Your objective:
Write out the material below word for word, starting with the line that contains "Given: Click inside" and going on through the line that contains "Looking at the". Leave the pictures out.

Entries provided:
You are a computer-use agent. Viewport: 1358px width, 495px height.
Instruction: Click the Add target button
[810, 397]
...
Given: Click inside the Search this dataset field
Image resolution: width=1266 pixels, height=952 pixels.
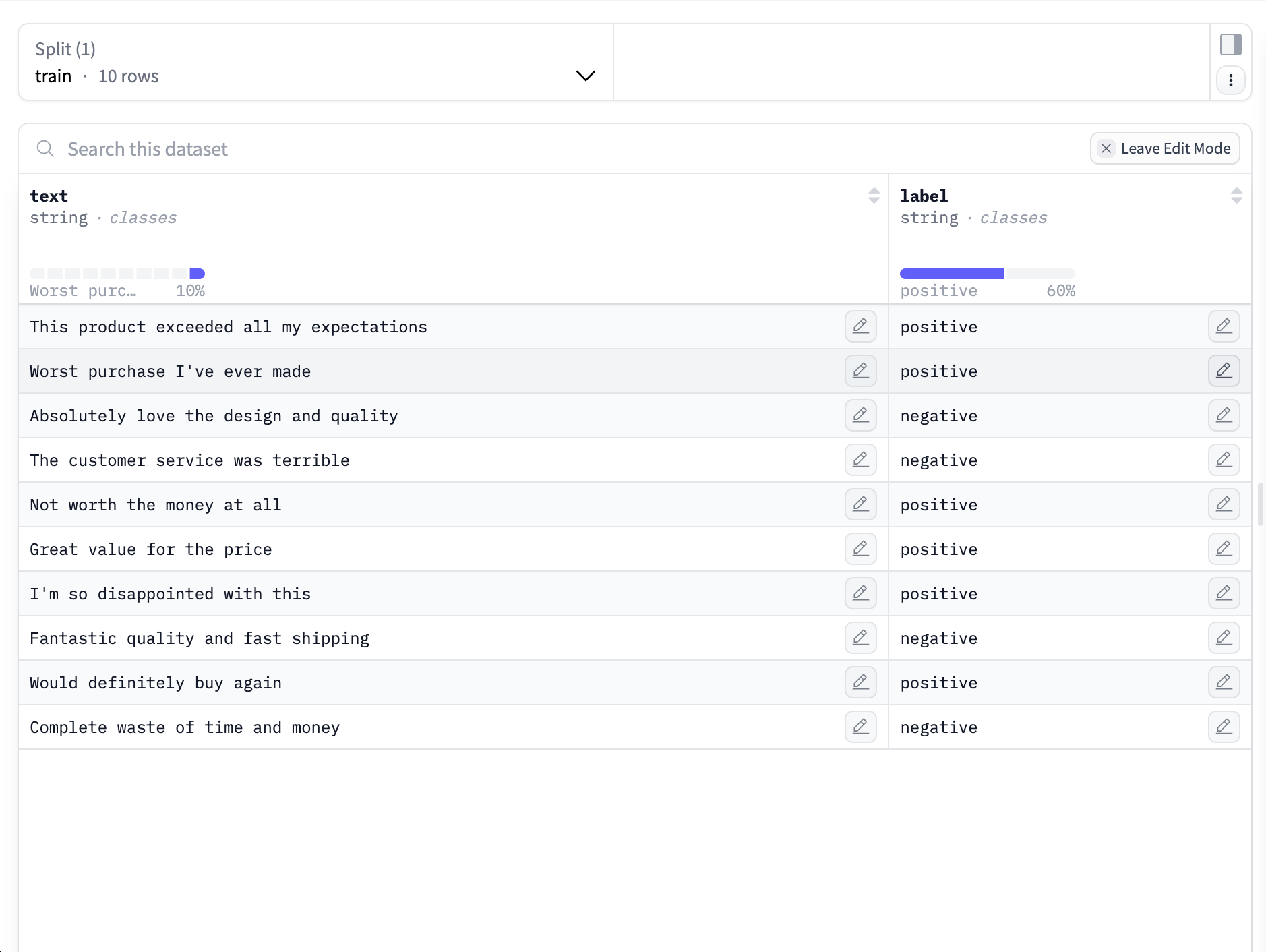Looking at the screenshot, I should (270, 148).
* * *
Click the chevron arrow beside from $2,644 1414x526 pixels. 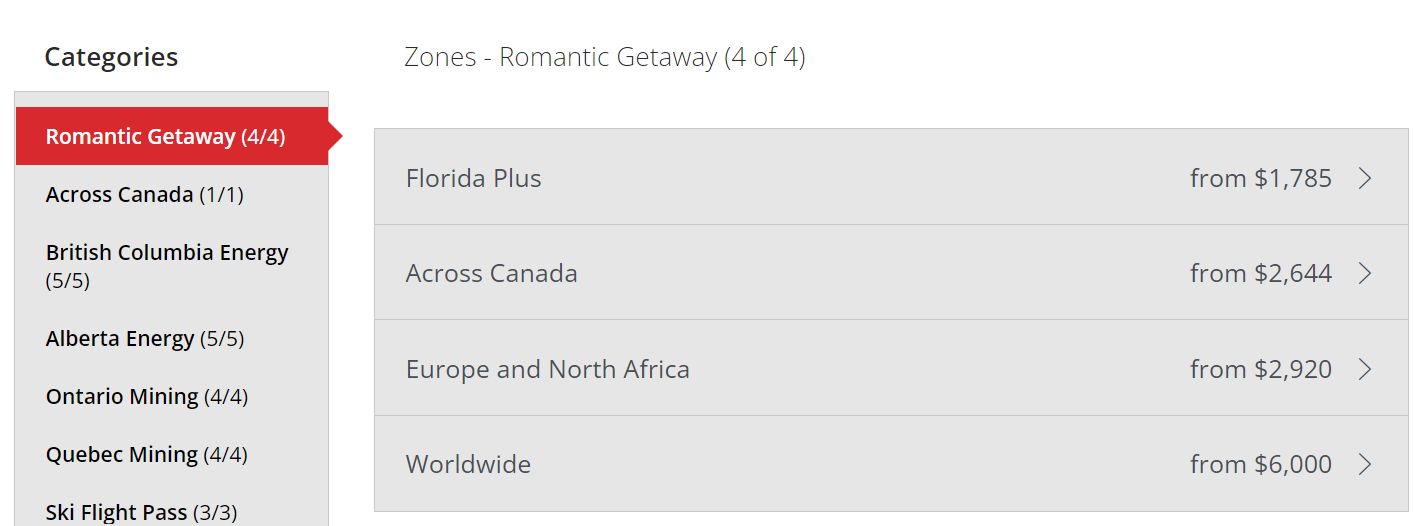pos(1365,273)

Exercise response:
Given: Click inside the Search this dataset field
Image resolution: width=1266 pixels, height=952 pixels.
Looking at the screenshot, I should (270, 148).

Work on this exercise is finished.